Random Reassignment of Treatment
- Keep the same treatment and control periods but randomly assign treatment to units that were not actually treated.
- If a significant DiD effect still emerges, it suggests the presence of biases, unobserved confounding, or systematic differences between groups that violate the parallel trends assumption.
Procedure for a Placebo Test
- Using Pre-Treatment Data Only
A robust placebo test often involves analyzing only pre-treatment periods to check whether spurious treatment effects appear. The procedure includes:
Restricting the sample to pre-treatment periods only.
Assigning a fake treatment period before the actual intervention.
Testing a sequence of placebo cutoffs over time to examine whether different assumed treatment timings yield significant effects.
Generating random treatment periods and using randomization inference to assess the sampling distribution of the placebo effect.
Estimating the DiD model using the fake post-treatment period (
post_time = 1
).Interpretation: If the estimated treatment effect is statistically significant, this indicates that pre-existing trends (not treatment) might be influencing results, violating the parallel trends assumption.
- Using Control Groups for a Placebo Test
If multiple control groups are available, a placebo test can also be conducted by:
Dropping the actual treated group from the analysis.
Assigning one of the control groups as a fake treated group.
Estimating the DiD model and checking whether a significant effect is detected.
Interpretation:
If a placebo effect appears (i.e., the estimated treatment effect is significant), it suggests that even among control groups, systematic differences exist over time.
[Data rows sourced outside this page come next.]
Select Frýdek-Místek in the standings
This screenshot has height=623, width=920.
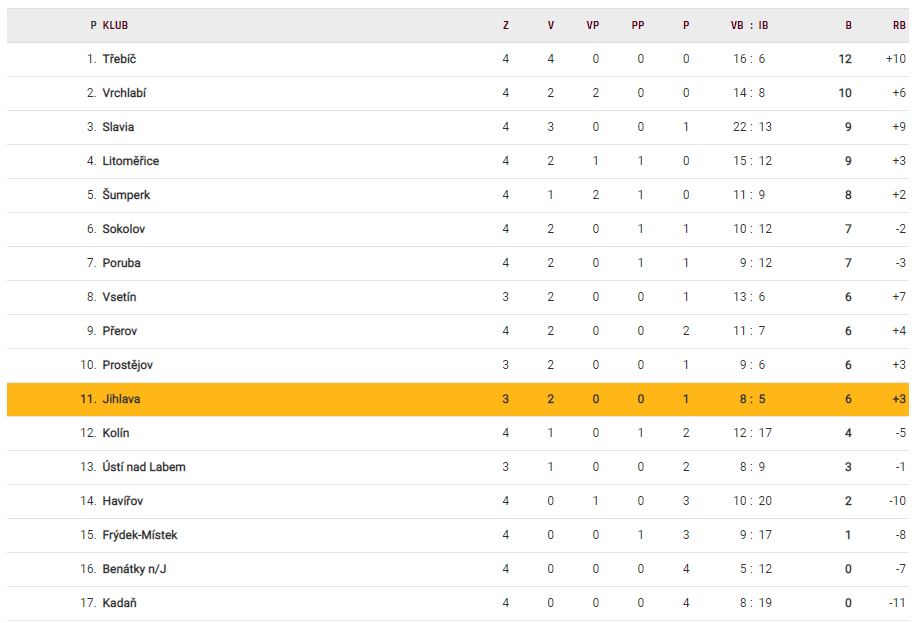pyautogui.click(x=139, y=535)
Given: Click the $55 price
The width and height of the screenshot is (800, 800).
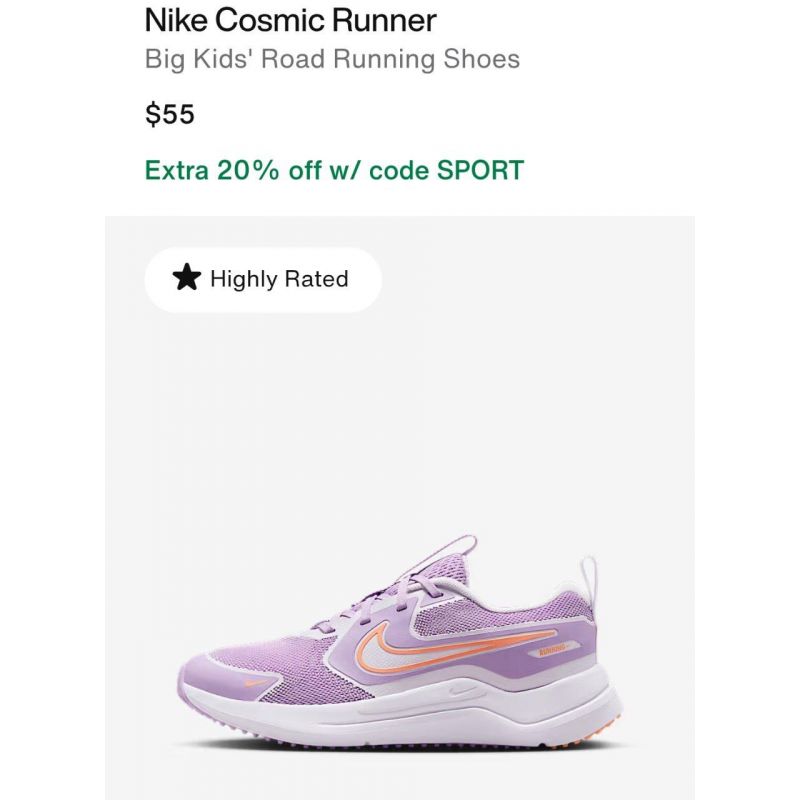Looking at the screenshot, I should (x=169, y=113).
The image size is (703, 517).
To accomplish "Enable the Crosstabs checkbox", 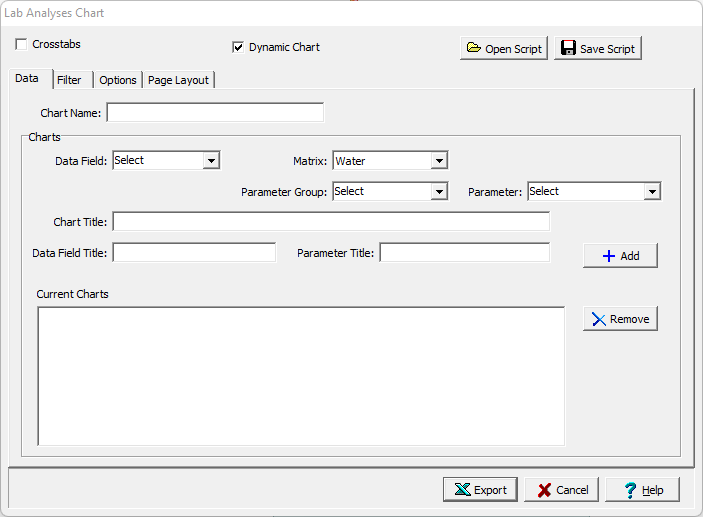I will 22,45.
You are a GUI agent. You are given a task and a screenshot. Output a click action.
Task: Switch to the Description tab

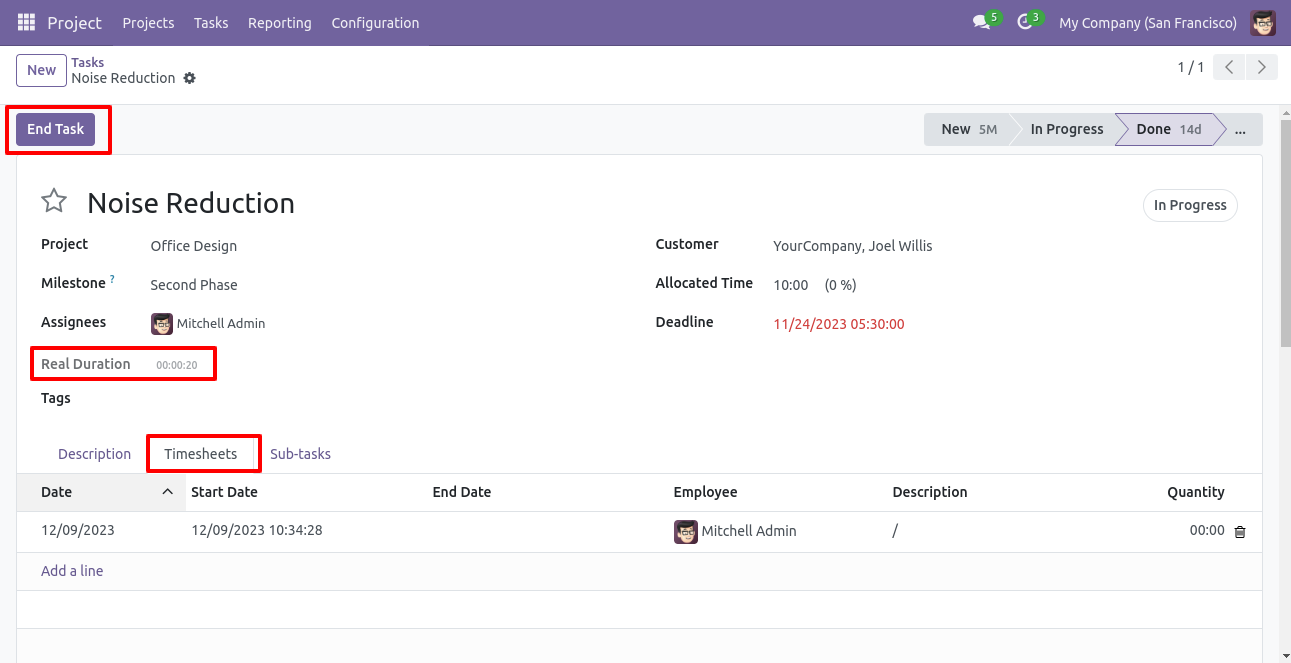(x=94, y=454)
However, this result is not necessarily disqualifying. Some methods, such as Synthetic Control, explicitly model such differences while maintaining credibility.
# Load necessary libraries
library(tidyverse)
library(fixest)
library(ggplot2)
library(causaldata)
# Load the dataset
od <- causaldata::organ_donations %>%
# Use only pre-treatment data
dplyr::filter(Quarter_Num <= 3) %>%
# Create fake (placebo) treatment variables
dplyr::mutate(
FakeTreat1 = as.integer(State == 'California' &
Quarter %in% c('Q12011', 'Q22011')),
FakeTreat2 = as.integer(State == 'California' &
Quarter == 'Q22011')
)
# Estimate the placebo effects using fixed effects regression
clfe1 <- fixest::feols(Rate ~ FakeTreat1 | State + Quarter, data = od)
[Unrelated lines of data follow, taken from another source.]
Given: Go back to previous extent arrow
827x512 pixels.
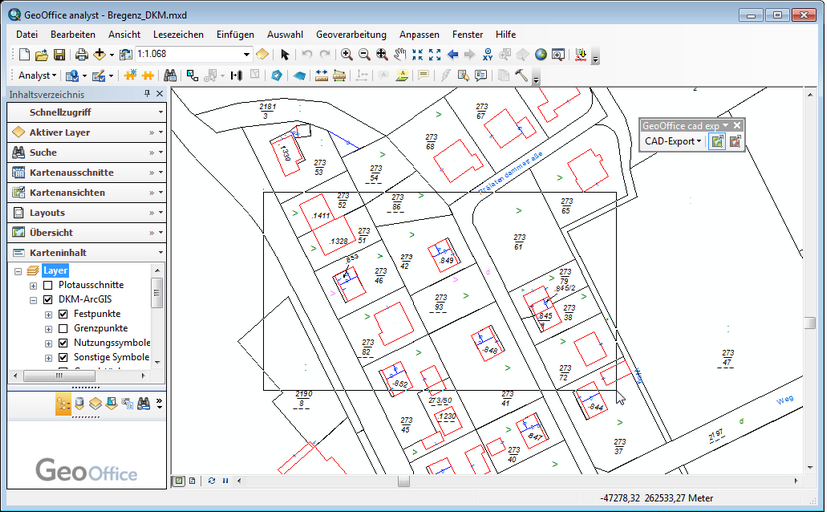Looking at the screenshot, I should point(453,54).
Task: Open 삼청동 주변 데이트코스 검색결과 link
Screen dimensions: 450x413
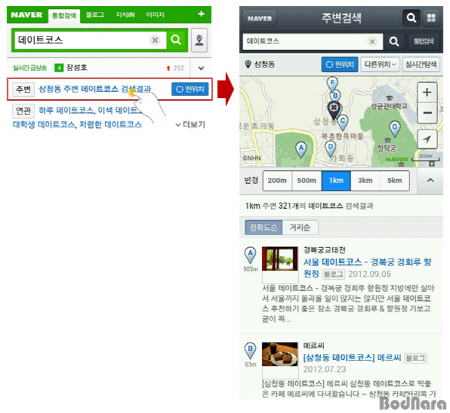Action: click(x=95, y=89)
clfe2 <- fixest::feols(Rate ~ FakeTreat2 | State + Quarter, data = od)
# Display the regression results
fixest::etable(clfe1, clfe2)
#> clfe1 clfe2
#> Dependent Var.: Rate Rate
#>
#> FakeTreat1 0.0061 (0.0051)
#> FakeTreat2 -0.0017 (0.0028)
#> Fixed-Effects: --------------- ----------------
#> State Yes Yes
#> Quarter Yes Yes
#> _______________ _______________ ________________
#> S.E.: Clustered by: State by: State
#> Observations 81 81
#> R2 0.99377 0.99376
#> Within R2 0.00192 0.00015
#> ---
#> Signif. codes: 0 '***' 0.001 '**' 0.01 '*' 0.05 '.' 0.1 ' ' 1
# Extract coefficients and confidence intervals
coef_df <- tibble(
Model = c("FakeTreat1", "FakeTreat2"),
Estimate = c(coef(clfe1)["FakeTreat1"], coef(clfe2)["FakeTreat2"]),
SE = c(summary(clfe1)$coeftable["FakeTreat1", "Std. Error"],
summary(clfe2)$coeftable["FakeTreat2", "Std. Error"]),
Lower = Estimate - 1.96 * SE,
Upper = Estimate + 1.96 * SE
)
# Plot the placebo effects
ggplot(coef_df, aes(x = Model, y = Estimate)) +
geom_point(size = 3, color = "blue") +
geom_errorbar(aes(ymin = Lower, ymax = Upper), width = 0.2, color = "blue") +
geom_hline(yintercept = 0, linetype = "dashed", color = "red") +
theme_minimal() +
labs(
title = "Placebo Treatment Effects",
y = "Estimated Effect on Organ Donation Rate",
x = "Placebo Treatment"
)
We would like the “supposed” DiD to be insignificant.